The banging stopped but the doorbell began to ring. Aurora put on her robe, got a hairbrush, and sauntered slowly downstairs, brushing her hair. She opened the front door and met the eye of a very angry red-faced general. He had on the gray sweat suit he wore to run in.

  “I’ll punch you in the nose, God damn you, and then I’ll do my run,” he said.

  Aurora lifted her chin. “Un-uh,” she said.

  The General could scarcely see, he was so angry; but even in his fury he could detect a look of cool, rather careless challenge in Aurora’s eyes. She had not even stopped brushing her hair.

  “I want you to know that you’re the most intolerable, arrogant bitch I’ve ever encountered in my life, and I’ve encountered a great many,” the General said. He didn’t hit her, but he could not refrain from giving her a good hard shove.

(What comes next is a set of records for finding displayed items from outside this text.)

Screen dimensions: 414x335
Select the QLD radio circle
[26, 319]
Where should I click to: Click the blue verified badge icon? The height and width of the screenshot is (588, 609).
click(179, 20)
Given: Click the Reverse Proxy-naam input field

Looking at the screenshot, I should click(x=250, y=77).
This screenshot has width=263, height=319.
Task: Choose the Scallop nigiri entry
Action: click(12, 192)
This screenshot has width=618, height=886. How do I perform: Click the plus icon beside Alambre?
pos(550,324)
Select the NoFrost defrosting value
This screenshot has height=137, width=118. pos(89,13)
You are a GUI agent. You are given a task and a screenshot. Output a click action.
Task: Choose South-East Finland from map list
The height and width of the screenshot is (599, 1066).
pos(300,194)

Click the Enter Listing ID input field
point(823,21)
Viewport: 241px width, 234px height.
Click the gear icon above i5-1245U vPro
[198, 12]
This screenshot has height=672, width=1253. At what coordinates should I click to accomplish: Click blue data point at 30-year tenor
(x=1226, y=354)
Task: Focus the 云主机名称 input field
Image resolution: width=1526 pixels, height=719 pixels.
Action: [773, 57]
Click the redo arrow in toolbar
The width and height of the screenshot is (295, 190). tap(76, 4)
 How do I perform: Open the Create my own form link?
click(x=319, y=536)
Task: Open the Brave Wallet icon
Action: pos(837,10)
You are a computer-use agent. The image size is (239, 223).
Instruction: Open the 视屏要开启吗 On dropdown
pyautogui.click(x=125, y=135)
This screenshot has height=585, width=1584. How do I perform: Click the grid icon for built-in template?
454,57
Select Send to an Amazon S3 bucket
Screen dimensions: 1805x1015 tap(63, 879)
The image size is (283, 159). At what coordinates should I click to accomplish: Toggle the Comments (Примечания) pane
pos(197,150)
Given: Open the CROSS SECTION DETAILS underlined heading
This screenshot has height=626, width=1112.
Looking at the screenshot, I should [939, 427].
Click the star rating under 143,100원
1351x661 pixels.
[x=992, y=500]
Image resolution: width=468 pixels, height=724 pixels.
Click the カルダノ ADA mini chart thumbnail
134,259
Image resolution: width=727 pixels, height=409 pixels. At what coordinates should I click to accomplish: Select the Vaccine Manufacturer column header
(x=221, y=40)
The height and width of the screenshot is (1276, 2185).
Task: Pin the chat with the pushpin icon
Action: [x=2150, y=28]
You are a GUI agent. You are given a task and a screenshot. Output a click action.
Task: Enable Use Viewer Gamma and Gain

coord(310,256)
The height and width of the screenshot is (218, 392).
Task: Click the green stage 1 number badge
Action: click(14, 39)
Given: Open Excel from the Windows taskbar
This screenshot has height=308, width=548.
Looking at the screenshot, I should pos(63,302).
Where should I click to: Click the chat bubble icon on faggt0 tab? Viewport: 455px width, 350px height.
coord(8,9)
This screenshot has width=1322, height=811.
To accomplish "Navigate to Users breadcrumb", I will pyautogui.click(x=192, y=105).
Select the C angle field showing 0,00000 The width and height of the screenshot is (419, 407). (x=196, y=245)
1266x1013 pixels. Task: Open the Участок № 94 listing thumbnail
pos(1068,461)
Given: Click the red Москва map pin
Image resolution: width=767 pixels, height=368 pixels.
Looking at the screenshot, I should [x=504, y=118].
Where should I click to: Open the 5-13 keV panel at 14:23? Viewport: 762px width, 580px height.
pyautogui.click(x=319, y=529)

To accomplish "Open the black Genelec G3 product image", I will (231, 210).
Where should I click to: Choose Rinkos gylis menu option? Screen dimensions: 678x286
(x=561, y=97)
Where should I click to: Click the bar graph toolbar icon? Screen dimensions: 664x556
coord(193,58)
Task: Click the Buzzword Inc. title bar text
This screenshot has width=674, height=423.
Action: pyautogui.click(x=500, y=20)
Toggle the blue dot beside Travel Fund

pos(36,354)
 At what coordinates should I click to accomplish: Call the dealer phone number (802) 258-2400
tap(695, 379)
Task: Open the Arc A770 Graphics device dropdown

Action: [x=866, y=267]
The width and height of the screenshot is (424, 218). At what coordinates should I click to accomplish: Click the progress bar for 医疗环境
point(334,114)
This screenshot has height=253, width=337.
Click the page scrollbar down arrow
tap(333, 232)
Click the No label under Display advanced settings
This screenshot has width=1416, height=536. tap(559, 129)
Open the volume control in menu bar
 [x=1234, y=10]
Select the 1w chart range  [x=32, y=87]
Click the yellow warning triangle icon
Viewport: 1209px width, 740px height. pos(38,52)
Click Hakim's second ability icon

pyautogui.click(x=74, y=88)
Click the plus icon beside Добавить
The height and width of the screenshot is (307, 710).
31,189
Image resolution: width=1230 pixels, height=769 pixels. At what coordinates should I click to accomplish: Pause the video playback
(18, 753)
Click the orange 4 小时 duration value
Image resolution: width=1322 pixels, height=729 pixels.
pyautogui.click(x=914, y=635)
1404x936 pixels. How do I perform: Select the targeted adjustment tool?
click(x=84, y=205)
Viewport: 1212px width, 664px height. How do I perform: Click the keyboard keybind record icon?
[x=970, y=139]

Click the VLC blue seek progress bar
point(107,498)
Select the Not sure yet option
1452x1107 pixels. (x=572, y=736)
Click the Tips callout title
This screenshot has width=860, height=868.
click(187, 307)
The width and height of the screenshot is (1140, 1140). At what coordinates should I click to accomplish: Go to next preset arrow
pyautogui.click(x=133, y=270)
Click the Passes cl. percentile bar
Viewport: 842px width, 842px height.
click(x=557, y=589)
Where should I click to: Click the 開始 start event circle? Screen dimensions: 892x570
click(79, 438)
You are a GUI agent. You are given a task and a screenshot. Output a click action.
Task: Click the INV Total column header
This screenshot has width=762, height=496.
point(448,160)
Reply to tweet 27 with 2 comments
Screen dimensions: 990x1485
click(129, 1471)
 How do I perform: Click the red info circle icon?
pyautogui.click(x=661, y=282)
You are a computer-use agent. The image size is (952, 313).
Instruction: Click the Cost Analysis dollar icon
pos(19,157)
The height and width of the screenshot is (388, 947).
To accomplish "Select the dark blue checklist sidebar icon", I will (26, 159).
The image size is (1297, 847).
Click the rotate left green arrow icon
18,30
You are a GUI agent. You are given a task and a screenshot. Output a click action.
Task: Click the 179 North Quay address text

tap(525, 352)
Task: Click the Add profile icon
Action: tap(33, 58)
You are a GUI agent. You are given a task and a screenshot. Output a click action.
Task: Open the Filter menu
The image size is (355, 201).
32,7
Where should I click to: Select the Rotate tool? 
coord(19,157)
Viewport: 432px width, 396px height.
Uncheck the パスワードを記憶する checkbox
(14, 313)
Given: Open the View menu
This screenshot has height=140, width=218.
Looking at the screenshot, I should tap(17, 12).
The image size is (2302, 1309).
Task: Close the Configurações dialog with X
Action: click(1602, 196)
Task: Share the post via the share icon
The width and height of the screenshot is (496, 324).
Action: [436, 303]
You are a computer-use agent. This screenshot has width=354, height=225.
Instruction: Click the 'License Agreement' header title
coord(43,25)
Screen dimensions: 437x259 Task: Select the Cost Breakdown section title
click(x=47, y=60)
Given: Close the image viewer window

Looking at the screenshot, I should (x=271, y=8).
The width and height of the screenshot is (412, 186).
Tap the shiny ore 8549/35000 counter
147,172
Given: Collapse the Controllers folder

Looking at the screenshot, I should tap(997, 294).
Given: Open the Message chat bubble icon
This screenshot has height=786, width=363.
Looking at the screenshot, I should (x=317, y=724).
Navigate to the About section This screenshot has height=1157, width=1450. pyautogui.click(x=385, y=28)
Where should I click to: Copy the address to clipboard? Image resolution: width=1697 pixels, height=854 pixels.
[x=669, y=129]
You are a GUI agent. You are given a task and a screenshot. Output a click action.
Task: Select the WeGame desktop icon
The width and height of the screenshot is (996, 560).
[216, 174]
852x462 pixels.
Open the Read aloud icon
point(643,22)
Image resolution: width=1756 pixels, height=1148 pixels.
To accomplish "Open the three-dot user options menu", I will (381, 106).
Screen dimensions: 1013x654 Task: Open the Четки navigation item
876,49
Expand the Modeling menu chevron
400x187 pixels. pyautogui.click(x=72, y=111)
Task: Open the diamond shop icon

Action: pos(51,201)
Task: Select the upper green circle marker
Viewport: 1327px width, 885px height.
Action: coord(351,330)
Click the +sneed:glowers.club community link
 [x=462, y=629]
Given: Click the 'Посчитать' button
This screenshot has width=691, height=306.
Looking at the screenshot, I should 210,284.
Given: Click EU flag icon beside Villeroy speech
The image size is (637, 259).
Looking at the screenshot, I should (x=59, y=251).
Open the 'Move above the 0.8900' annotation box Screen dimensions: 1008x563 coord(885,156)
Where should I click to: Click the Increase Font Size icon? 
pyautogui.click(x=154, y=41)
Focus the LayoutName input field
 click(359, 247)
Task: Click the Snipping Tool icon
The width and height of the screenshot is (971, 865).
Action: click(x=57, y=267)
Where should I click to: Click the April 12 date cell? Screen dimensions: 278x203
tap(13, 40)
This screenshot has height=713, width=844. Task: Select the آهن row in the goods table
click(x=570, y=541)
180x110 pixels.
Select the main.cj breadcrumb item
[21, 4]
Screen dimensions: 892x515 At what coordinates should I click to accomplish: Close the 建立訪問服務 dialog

  Aurora noted that he had nice firm, rather delicate hands, the hands of a far younger man. There was something to be said for men who kept themselves in trim. She caught herself just short of her stairway, and saw that his chest was heaving and his face very red.

  “You think I’m a coward, don’t you?” he said. “All these years I’ve loved you and what it comes down to is that you think I’m a goddamn coward.”

  “How long have you loved me, Hector?” she asked in a friendly tone.

  “Years … years,” he said heavily. “Since the forties. You know that. Since that party you gave us before I was sent to Midway. You remember that. Your baby had just been born and you were still nursing her. I remember the dress you wore.”

  Aurora smiled. “What amazing memories men have,” she said. “I can barely remember that war, much less that party or that dress. Let me have your hand.”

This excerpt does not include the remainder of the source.